Task details:
Rewrite all the records below as a numbered list, one line per item, with blank lines omitted and the pictures left out.

Material shown:
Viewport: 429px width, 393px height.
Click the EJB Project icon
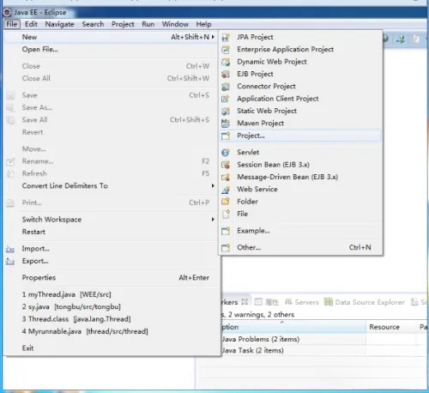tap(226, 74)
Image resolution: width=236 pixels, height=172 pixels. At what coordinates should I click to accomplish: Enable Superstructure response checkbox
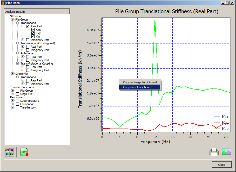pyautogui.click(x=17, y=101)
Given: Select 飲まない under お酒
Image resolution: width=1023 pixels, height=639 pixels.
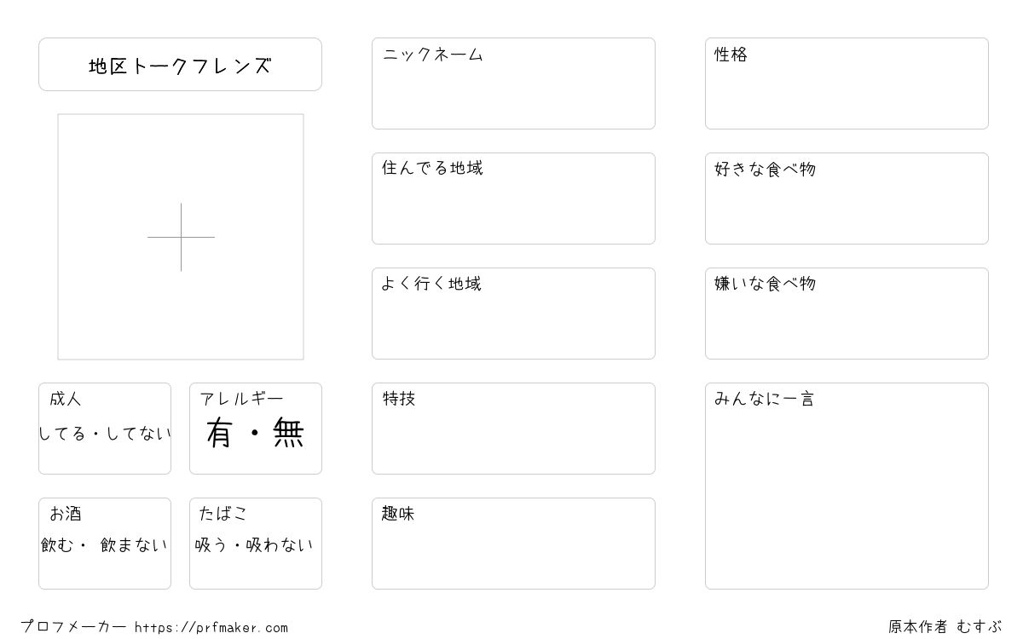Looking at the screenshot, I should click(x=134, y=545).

Expected answer:
1. Viewport: 429px width, 393px height.
2. Click the EJB Project icon
3. tap(226, 74)
4. Image resolution: width=236 pixels, height=172 pixels. At what coordinates should I click to accomplish: Enable Superstructure response checkbox
5. pyautogui.click(x=17, y=101)
6. Given: Select 飲まない under お酒
7. Image resolution: width=1023 pixels, height=639 pixels.
8. Looking at the screenshot, I should click(x=134, y=545).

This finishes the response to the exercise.